Text provided:

Revamping associative arrays

Sat Oct 17 23:59:54 PDT 2009

Andrei Alexandrescu:

I like how you leave no stone unturned. Regardless of what the "final" quality of the D2 language will be, I will always think you have done your best to improve it. I will say so to the people I know too.

I have already discussed about D AAs in the past, but I guess it was not the right moment to do.

Do we want to keep them in the language? It's easy to do an:
import std.collections: HashMap;
And a flexible language is supposed to allow for a handy syntax even for user-defined collections.
But the built-ins have a nicer syntax and a little different purpose. So I think having the built-in syntax is good.

That syntax may map to built-in logic, or to library code. Both options are acceptable, but I think having built-in logic is a little better.
But I need templated HashMaps and TreeMaps too in a std.collections.

Using templates leads to faster code, so the hash in collections can be templated. But templates slow down compilation and inflate binary size. Built-i AAs have a handy syntax, so they get used more often, even where you put only 6 items into them. So I'd like built-in AAs to be optimized for a very small number of items too. There are several ways to do this. Built-in AAs must be the most general and very flexible, easy to use, and not bug-prone. I don't need built-in AAs to be the faster ones, or the ones the use the less memory. This is an optimization, so for such more demanding needs I can use the HashMap from the collections module.

So a good thing of built-in AAs is that they don't inflate code a lot, and the compilation is fast, so they can be used everywhere in the program performance in both speed and memory isn't critical (and this happens).

[Stored data]
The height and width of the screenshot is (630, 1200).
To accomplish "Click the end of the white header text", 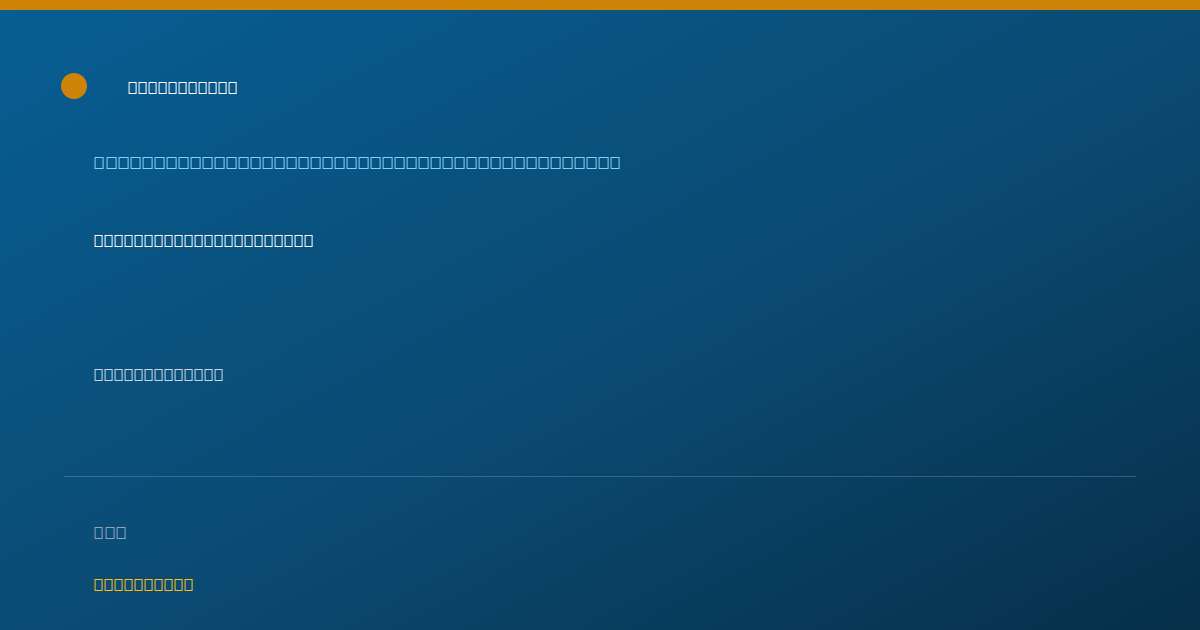I will [232, 87].
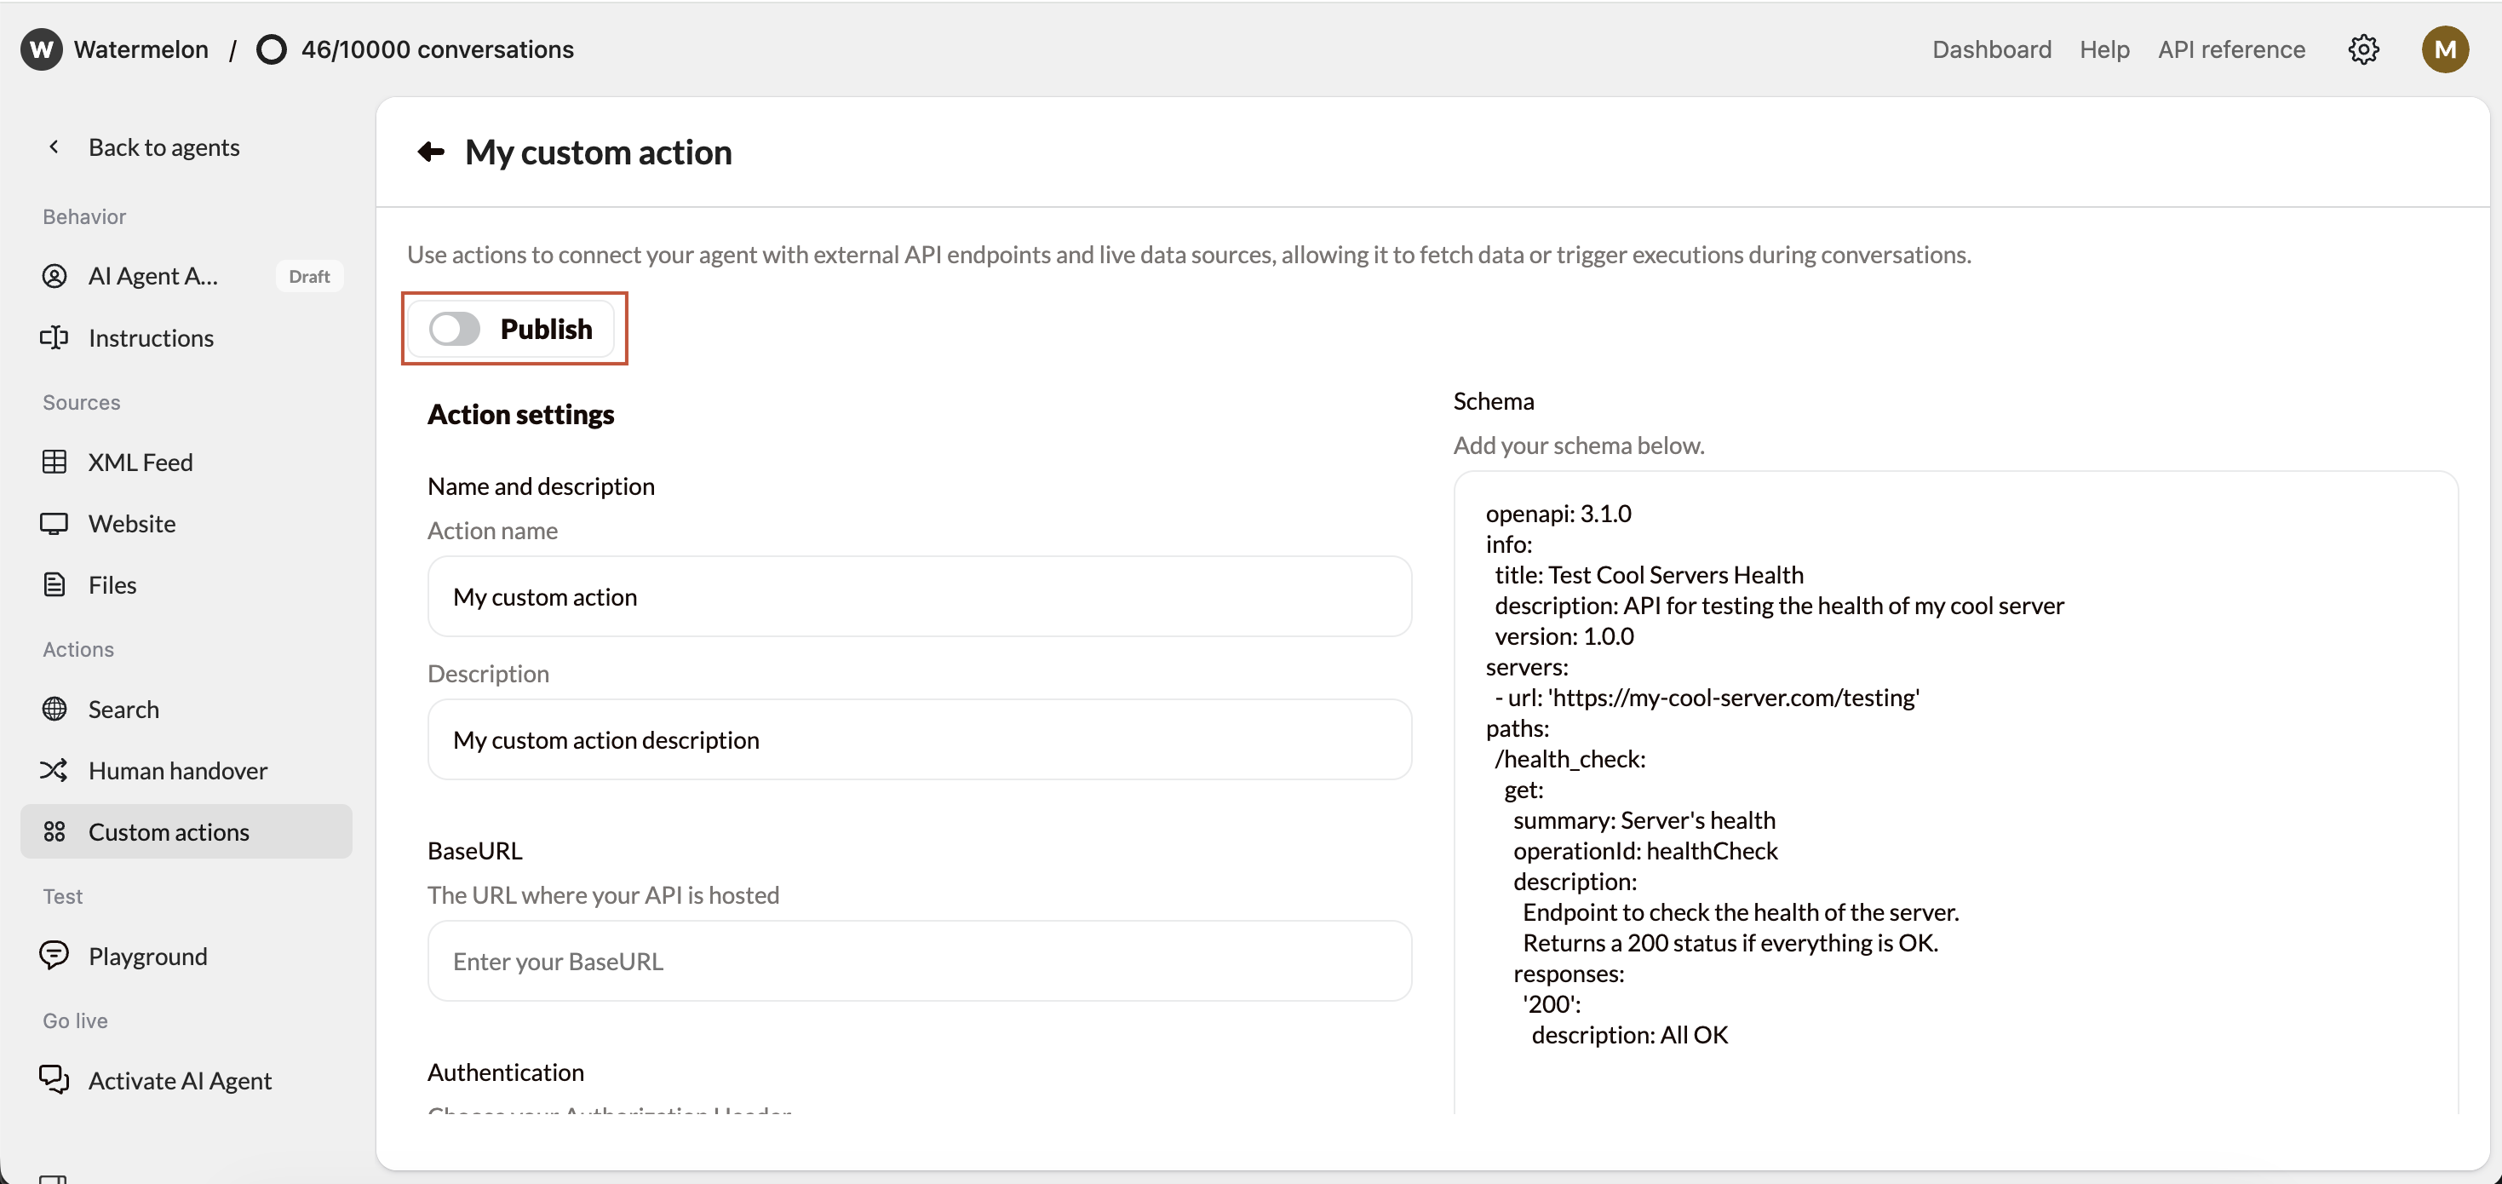Open the user avatar menu
2502x1184 pixels.
tap(2446, 49)
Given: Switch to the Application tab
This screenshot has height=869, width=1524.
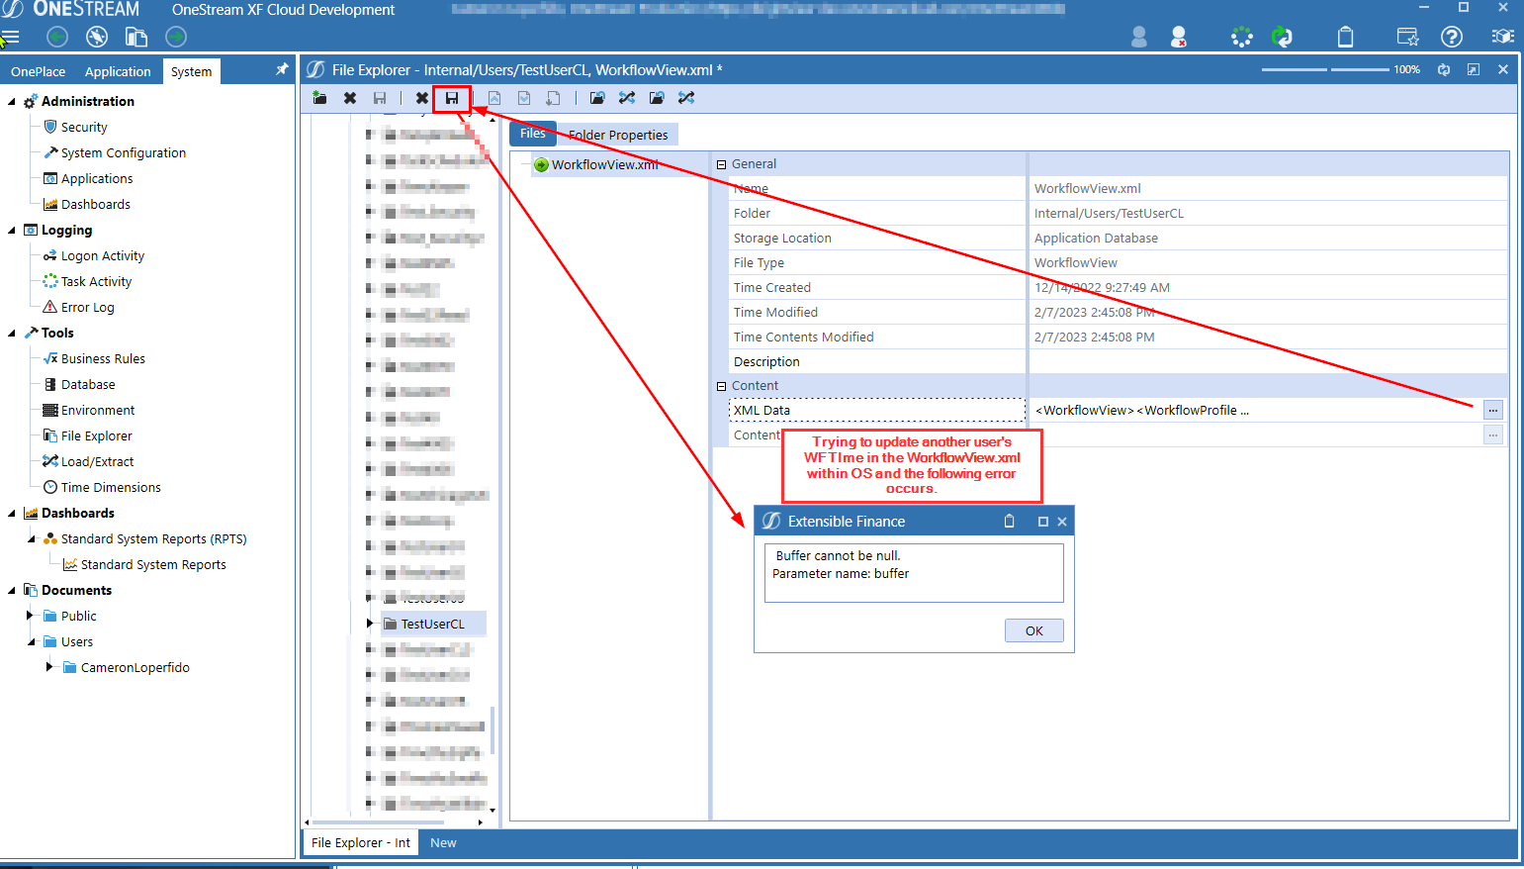Looking at the screenshot, I should click(x=118, y=70).
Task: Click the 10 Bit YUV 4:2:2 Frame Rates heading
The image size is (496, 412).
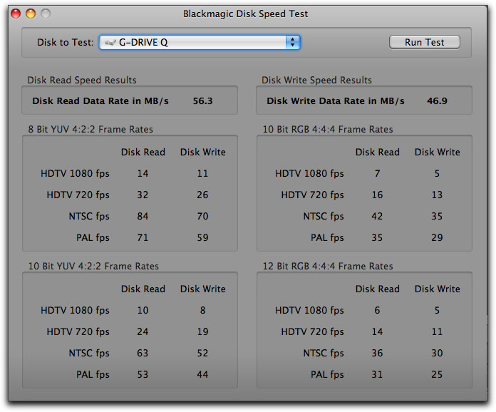Action: [93, 266]
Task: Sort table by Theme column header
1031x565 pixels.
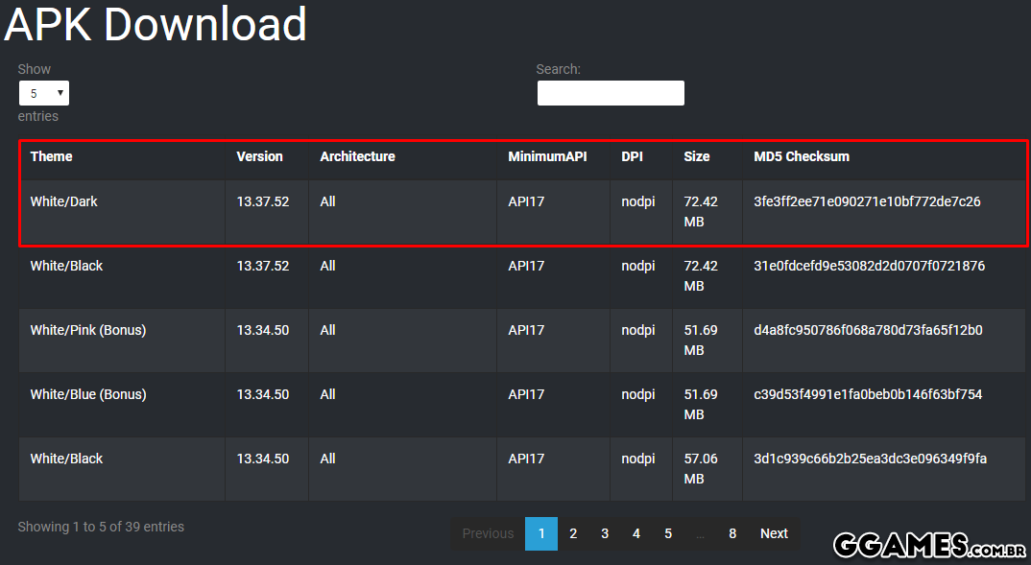Action: pyautogui.click(x=51, y=156)
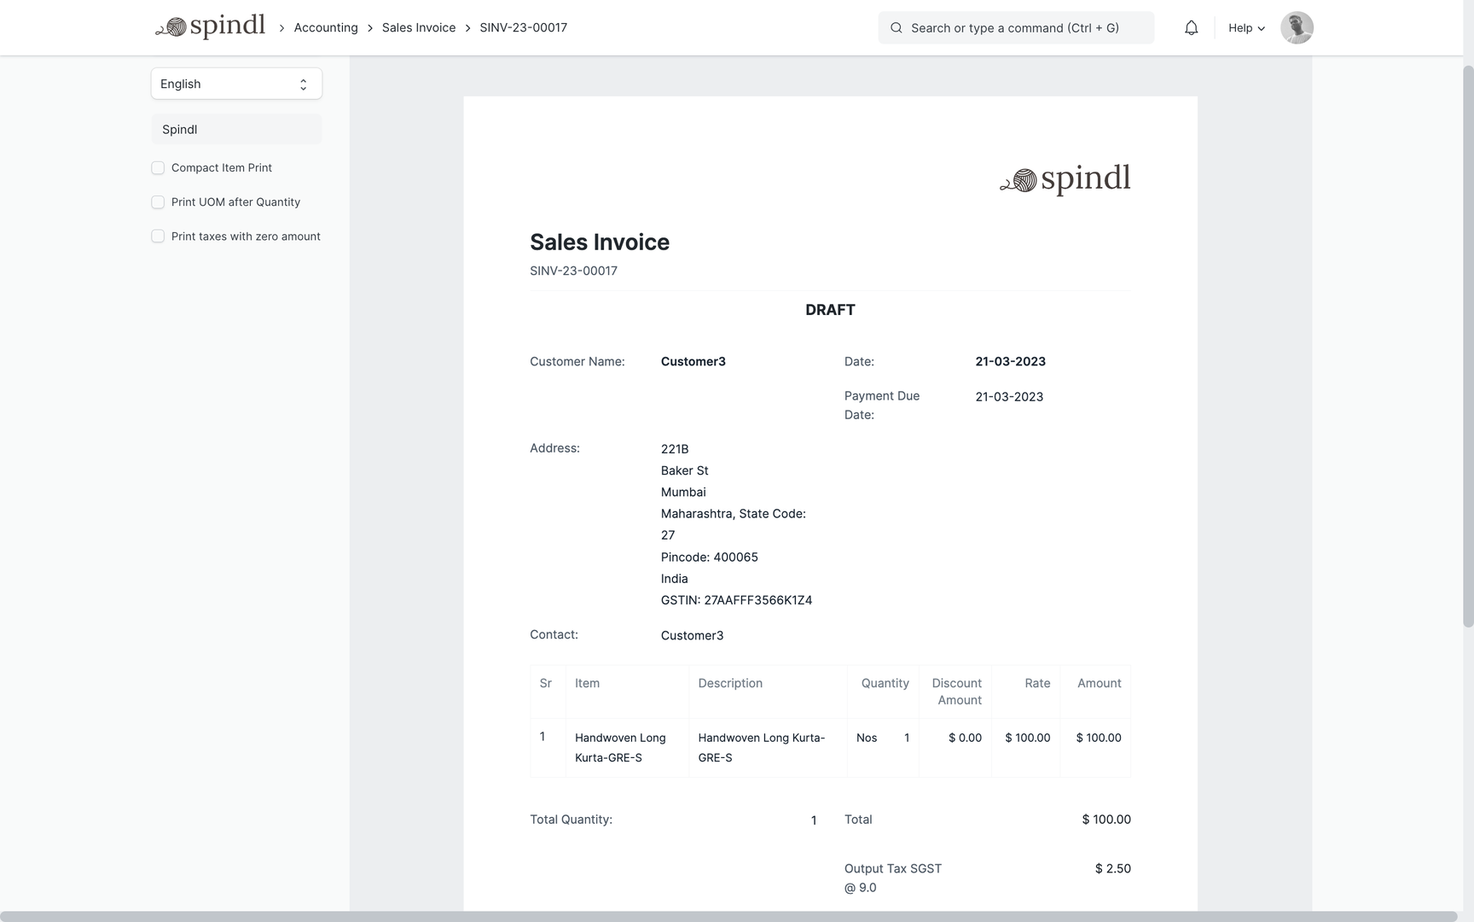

Exercise: Condense the paragraph of the post on revamping associative arrays that starts "Using templates leads to faster code" into a short list that keeps its main points.

Answer:
- Templates produce faster code, so the hash in collections can be templated.
- Templates also slow compilation and inflate binary size.
- Built-in AAs have a handy syntax, so they get used often, even for only 6 items. They should therefore also be optimized for very small numbers of items, and there are several ways to do this.
- Built-in AAs must be the most general, very flexible, easy to use, and not bug-prone.
- They need not be the fastest or the most memory-efficient. For more demanding needs, the HashMap from the collections module can be used.